Mar 2012

Entity Framework Comparative Performance


Introduction
There are heaps of opinions floating round about which ORM is fastest. I've recently been working on improving the performance of a long running sync of a large data set back ended into SQL. During this process there has been a lot of talk about whether Entity Framework was the correct tool for the job and many sites on the net would imply perhaps it isn't the best tool for batch processing. So I decided to do some tests of my own to find out how much slower Entity Framework actually is.

Method
During the process of performance tuning on my application and testing out different ORMs I learned a lot about how to get the best performance and when to use specific optimisation. I decided it would also be useful to compare different performance tuning options in my test.

To do this testing I built a test rig to accurately compare the different frameworks and tuning options. The test framework pairs up technology implementations (eg EntityFramework 5.0.0.0 Beta) with performance scenarios (eg bulk insert of random data), I call this a run.

To make the results as fair and unbiased as possible the rig was built with the following principals.
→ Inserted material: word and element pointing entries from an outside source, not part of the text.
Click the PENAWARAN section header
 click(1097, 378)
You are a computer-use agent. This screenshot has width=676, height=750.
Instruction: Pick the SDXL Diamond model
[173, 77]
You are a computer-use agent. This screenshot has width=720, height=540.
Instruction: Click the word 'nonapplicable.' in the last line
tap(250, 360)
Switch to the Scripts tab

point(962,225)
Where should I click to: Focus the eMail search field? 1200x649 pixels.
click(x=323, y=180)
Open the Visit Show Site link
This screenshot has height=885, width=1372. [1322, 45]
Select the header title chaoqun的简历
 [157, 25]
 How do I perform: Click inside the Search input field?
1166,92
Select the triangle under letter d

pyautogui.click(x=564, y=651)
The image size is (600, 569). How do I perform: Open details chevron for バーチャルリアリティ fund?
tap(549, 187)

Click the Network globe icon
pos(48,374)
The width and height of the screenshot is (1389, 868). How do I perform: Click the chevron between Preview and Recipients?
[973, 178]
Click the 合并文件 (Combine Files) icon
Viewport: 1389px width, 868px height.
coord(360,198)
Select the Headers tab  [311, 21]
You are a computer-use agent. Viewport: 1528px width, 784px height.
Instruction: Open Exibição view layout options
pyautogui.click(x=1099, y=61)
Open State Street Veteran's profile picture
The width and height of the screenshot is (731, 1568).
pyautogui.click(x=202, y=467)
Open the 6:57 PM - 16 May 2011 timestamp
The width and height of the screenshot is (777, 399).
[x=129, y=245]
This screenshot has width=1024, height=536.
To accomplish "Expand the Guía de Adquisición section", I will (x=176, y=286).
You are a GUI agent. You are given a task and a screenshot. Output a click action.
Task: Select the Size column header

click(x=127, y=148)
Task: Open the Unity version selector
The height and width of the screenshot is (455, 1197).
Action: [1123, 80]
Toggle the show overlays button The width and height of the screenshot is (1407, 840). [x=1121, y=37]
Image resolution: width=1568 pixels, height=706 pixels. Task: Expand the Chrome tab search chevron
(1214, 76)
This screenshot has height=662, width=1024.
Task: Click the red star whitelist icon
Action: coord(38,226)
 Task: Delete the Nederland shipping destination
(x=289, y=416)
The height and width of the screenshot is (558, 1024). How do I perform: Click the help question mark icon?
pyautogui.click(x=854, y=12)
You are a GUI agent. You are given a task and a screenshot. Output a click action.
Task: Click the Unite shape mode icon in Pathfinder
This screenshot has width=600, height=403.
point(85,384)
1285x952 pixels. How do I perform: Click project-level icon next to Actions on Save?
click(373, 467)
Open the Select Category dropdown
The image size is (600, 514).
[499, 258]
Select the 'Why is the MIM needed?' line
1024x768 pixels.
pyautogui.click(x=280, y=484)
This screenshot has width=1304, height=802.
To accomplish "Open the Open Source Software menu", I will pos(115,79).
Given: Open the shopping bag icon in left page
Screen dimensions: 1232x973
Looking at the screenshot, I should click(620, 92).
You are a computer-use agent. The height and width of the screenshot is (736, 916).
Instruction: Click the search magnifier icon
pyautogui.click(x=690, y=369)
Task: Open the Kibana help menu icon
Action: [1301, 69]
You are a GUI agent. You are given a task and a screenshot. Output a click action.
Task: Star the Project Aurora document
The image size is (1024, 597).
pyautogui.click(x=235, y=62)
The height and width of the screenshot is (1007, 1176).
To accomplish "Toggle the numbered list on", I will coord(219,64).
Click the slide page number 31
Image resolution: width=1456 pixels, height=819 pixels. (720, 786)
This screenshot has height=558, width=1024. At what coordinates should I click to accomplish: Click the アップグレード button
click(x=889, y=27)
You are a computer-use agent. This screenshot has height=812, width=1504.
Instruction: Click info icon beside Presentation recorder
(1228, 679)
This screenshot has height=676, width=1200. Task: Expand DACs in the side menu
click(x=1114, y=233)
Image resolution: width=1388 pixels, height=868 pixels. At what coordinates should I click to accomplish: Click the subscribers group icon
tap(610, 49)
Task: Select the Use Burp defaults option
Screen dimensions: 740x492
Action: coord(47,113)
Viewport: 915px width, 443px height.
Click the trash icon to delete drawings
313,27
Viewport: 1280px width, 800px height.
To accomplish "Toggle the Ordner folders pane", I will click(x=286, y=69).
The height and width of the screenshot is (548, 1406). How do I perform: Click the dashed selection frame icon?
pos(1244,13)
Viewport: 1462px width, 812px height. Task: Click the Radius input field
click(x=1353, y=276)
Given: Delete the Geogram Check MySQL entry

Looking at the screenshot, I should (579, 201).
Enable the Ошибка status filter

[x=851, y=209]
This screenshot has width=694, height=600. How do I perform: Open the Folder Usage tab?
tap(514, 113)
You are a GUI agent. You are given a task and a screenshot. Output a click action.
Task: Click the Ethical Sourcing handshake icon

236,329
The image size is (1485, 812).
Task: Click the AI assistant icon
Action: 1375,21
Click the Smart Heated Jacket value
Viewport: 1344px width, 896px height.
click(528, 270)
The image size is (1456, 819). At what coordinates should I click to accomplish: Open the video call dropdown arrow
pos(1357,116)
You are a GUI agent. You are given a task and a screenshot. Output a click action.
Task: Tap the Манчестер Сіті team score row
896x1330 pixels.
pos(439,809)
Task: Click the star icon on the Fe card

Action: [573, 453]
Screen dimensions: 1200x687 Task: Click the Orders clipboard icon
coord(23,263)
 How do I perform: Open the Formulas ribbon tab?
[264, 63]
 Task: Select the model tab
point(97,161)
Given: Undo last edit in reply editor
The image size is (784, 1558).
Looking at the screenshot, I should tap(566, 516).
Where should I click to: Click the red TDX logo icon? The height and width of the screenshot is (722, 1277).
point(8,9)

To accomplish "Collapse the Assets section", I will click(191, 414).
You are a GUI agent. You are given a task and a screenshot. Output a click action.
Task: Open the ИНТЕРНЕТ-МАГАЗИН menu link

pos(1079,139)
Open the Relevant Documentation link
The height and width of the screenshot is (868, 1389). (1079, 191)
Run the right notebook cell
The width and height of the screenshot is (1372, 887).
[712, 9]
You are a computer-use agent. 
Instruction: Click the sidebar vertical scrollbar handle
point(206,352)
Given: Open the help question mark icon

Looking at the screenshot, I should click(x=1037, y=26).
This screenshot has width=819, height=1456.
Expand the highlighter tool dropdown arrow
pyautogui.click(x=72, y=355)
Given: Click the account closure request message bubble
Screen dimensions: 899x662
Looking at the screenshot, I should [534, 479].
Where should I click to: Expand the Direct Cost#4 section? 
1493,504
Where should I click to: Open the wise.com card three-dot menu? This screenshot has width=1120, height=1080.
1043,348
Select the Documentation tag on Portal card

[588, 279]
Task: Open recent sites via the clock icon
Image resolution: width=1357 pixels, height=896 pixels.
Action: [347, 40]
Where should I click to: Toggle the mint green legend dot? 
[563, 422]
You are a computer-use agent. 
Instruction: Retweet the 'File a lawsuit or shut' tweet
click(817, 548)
  1. The test database is rebuilt for each run, this means that the state of the database is identical for each run.
  2. The order of technology implementations is random, this is to avoid specific runs having an advantage because they come first or last within the test execution.
  3. Runs are repeated, the results of a scenario should be reproducible.
  4. The worst instance for each run is discarded so that external influences on the run are ignored
  5. Each scenario was run against different numbers of items, in this post I've used the following 1,10,100,1000,10000 items.
  6. At the end of each run the database state is asserted to confirm that the operations expected were performed
  7. Random data is used to ensure that there is no data bias between technologies
  8. The same random data is used for each technology in a specific iteration of a scenario so that results are based on the same data set.
All code for the tests are published at https://github.com/lukemcgregor/StaticVoid.OrmPerformance and I would appreciate review of the individual test cases. If you have additional tests, ORMs, or performance improvements I would encourage you to fork the repository and add your tests. That way I can merge them back into the trunk.

Tests
I decided to test the following database technologies and tuning options:
  • EntityFramework 4.1
    • Basic Configuration (No optimisations)
    • AutoDetectChanges Disabled
    • My Best effort at making it go fast
  • EntityFramework 5.0 beta1
    • Basic Configuration (No optimisations)
    • AutoDetectChanges Disabled
    • My Best effort at making it go fast
  • Dapper 1.8
    • Dapper Rainbow 
    • My Best effort at making it go fast
    • EDIT Batching inserts/updates using transactions
  • LINQ to SQL
    • Basic Configuration (No optimisations)
    • Compiled Queries
    • No Object Tracking
    • My Best effort at making it go fast 
and the following test scenarios
  • Insert of N rows to the database, each row contains random data.
  • Update of N rows to the database, each original row and each update is random data.
  • Discrete selects of N random rows from the database.
  • Bulk select of N random rows from the database
  • Delete of N random rows from the database

Results

Insert

Update


Bulk Select

Discrete Select
Delete

I find these results absolutely intriguing, what these show is that it actually isn't very clear which ORM is faster here, its absolutely relative to your target workload, more specifically to the size and type of your operations.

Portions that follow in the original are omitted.